半ば強制的に自分を納得させて立ち上がった。


「ん?、今じゃあないのよ。現代のこの国では、葬儀があって、それから火葬の後、埋葬になるわよね。なので、あなたを連れて行くのは葬儀の後になるの。それまでは、自宅に戻って、そこであなたと縁があった人たちと別れを惜しんでいなさい。私はこれから他の亡者のところにいくからよろしくね。ちなみにだけど、私の名は『済杖 乙那』(せいじょう おとな)よ。何か問題があったら声を出して呼んでちょうだいね」


 残念なおつむの割には立派な名前だな。


「えっと、どうやって家に帰ればいいんだ?」


「私が一瞬で家へ送ってあげてもよいし、家族と一緒に帰ってもよいし、どっちにする?」


「ああ、家族と一緒はきついなあ。

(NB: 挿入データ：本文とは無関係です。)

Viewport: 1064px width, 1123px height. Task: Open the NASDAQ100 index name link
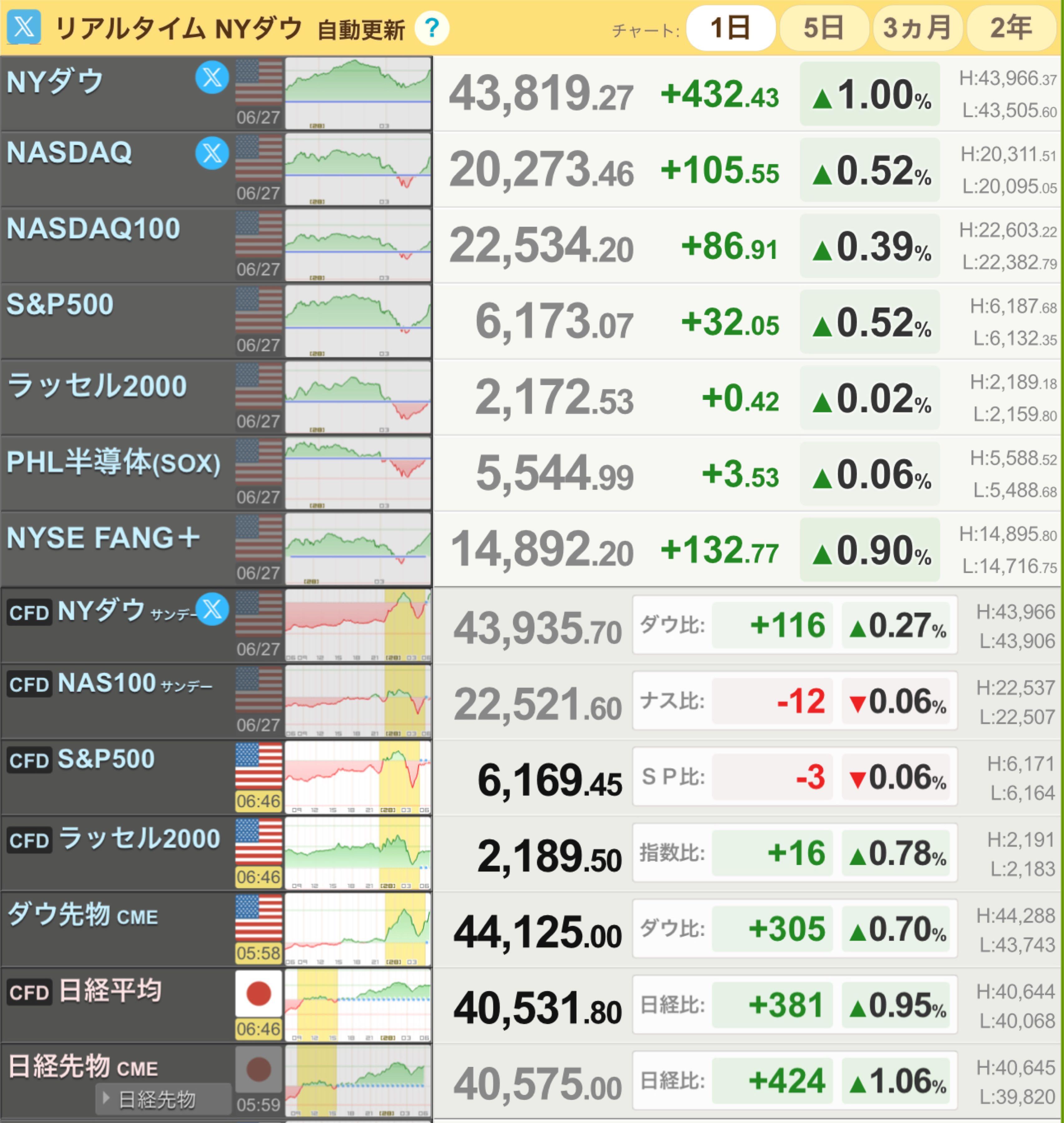[x=94, y=228]
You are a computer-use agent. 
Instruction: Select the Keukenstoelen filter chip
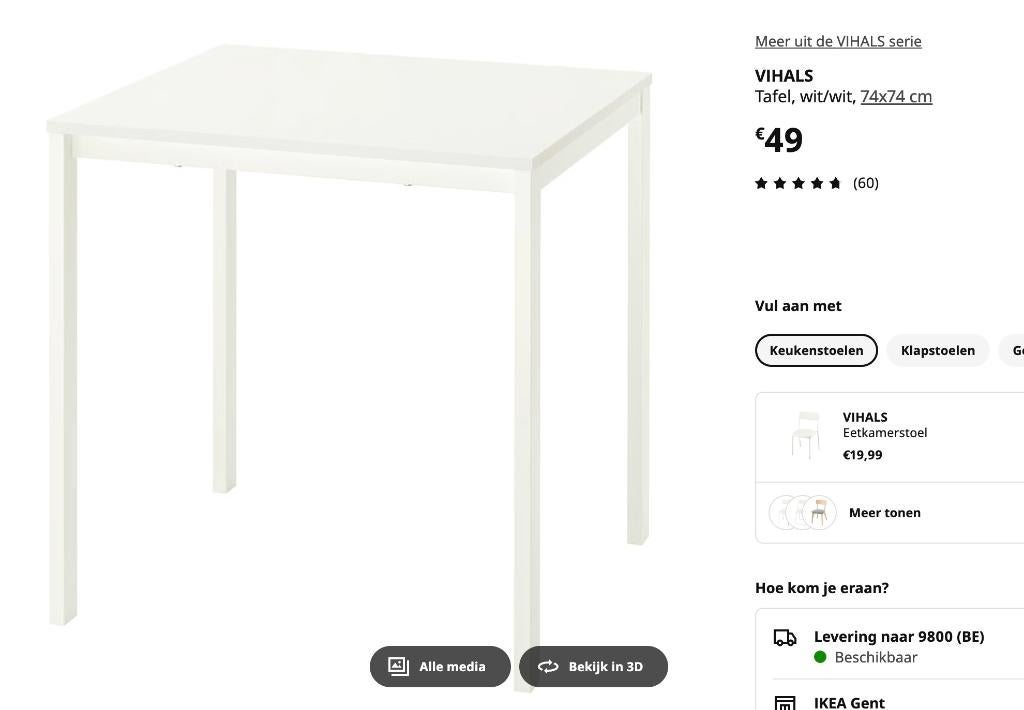tap(816, 350)
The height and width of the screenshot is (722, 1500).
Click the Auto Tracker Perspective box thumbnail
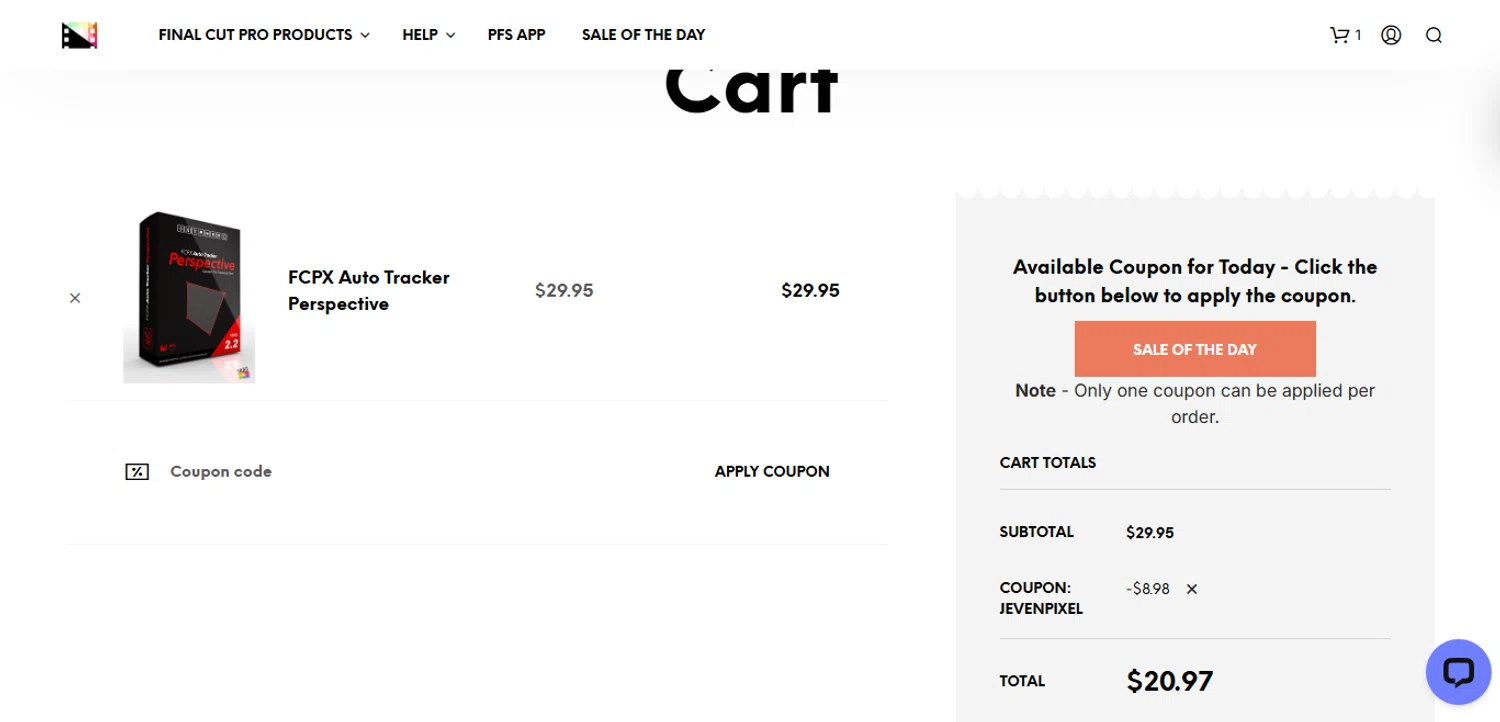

じゃあ、乙那さんが送ってよ」


「はい、分かったわ」


 そう返事をすると、乙那は右手の親指と中指をくっつけて、「パチン」と指を鳴らした。すると目の前が暗くなり、その後、瞬きをする間もない速さで俺は数ヶ月ぶりの自室に戻っていた。

 

「おわっ! 一瞬かよ」


 懐かしい景色がそこにあった。


 自宅は二階建ての一軒家で、二階に、僕と妹の部屋が別々にあり、自分の部屋は洋室六畳間だ。南向きに窓があり、その右側にあるのは勉強机、入院する前日の時はゴチャゴチャしていたはずだが綺麗にかたづけられている、パソコン用のモニーターとキーボードがあるだけでそれ以外何も無い。机の左には、タワー型のパソコンがラックの中に鎮座している。自分の宝物といえるのは、スマホとこのパソコンだけだろうな。なんせ、健全な十代男子なら誰もが興味を持つ、楽しい画像と動画が収められているのだから。もう見れなくなってしまったのは非常に残念だが、死んだ後のことを考えて、それらの宝物は入院前にすべて消去済みである。

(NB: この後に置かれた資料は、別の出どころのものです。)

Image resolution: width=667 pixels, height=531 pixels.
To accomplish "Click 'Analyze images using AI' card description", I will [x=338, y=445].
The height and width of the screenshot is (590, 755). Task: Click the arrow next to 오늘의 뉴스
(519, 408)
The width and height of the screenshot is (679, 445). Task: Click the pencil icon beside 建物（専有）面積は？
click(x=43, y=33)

 あんなのが大量に残っていたら、中学三年生の妹が遺品整理とかで電源を入れ、見たこともないはずのあんなのや、こんなのを見つけてしまったらショックを受けるだろうし、死んだ兄ちゃんは変態だったと、孫の代まで伝えられたらたまったものではない。


 机の反対側にはシングルベッドがあり、その下には収納できる引き出しが付いているのだが、中身の殆どは、雑誌や漫画などが入っている。雑誌の多くはこれまたお宝が眠っていたわけだが、これらも入院前に処分した。言っておくが、僕は変態ではない、世間一般のいわゆる普通の高校生だ。

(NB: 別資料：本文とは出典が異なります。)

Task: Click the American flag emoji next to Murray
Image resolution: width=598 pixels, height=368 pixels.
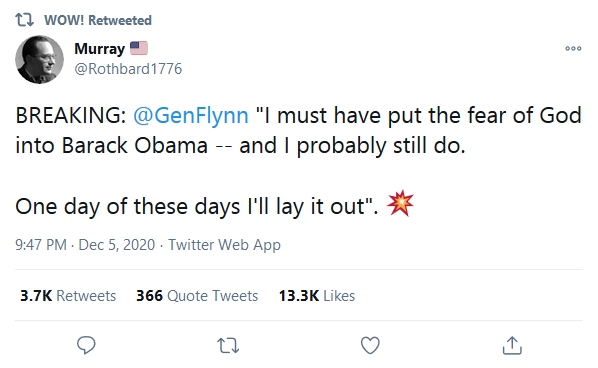Action: click(139, 48)
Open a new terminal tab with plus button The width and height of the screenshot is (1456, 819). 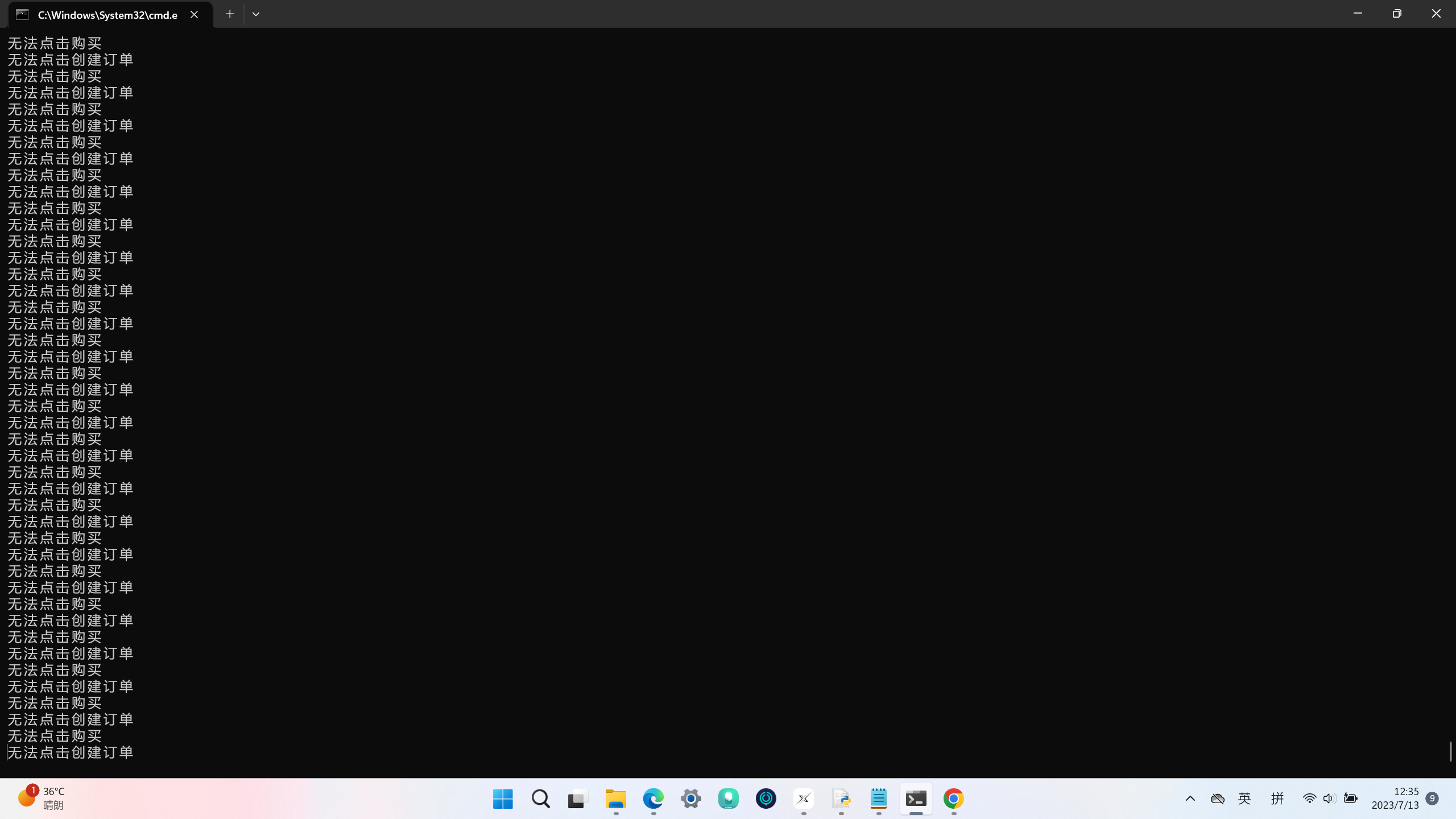pyautogui.click(x=230, y=14)
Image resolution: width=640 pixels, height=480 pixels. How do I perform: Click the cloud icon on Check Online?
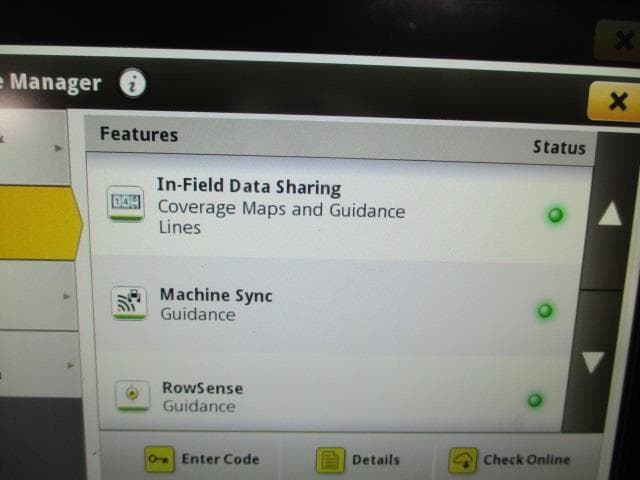(462, 460)
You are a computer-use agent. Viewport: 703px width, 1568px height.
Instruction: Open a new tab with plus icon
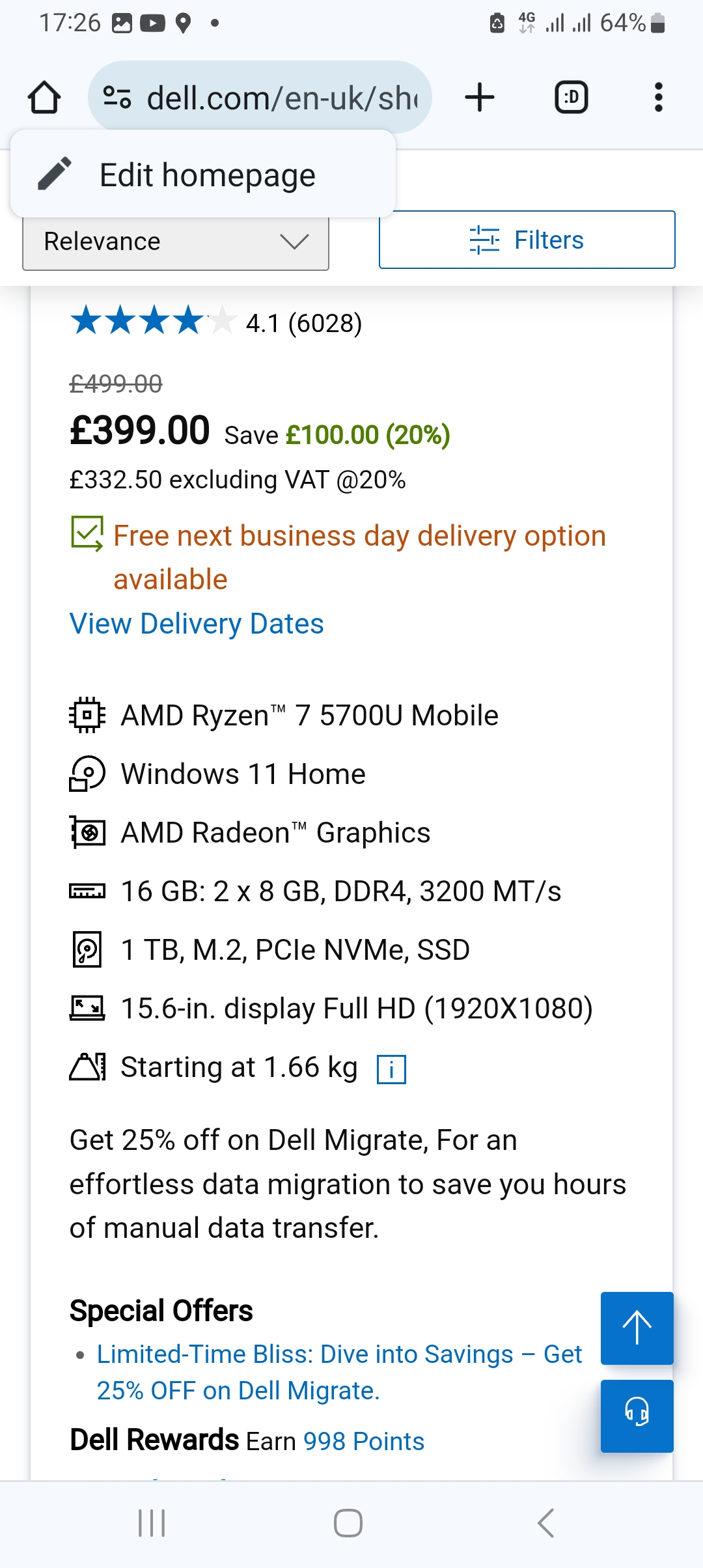click(x=480, y=98)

「これから、この部屋はどうなるんだろう。…って、死んだ人間が考えることじゃないよな」


 思わず自虐的に言って、フッと笑ってしまった。のんびりとベッドに座り時間を潰していると、外から車の音が聞こえてきた。親父が大事に乗っている4WDの古い車で、やたらとスピードが出せる車だ。音が特殊で「ドドドド」っと低い音が出る。家族からはうるさいと文句を言われているが、「これが良いんだ」と聞く耳を持たない。やがて車は自宅に到着すると、駐車スペースに車を入れた。そして、階下にある玄関のドアが開く音が聞こえ、親父の声が聞こえている。三人の顔を見たくなくないので、下には行かず、僕はベッドに寝転んだ。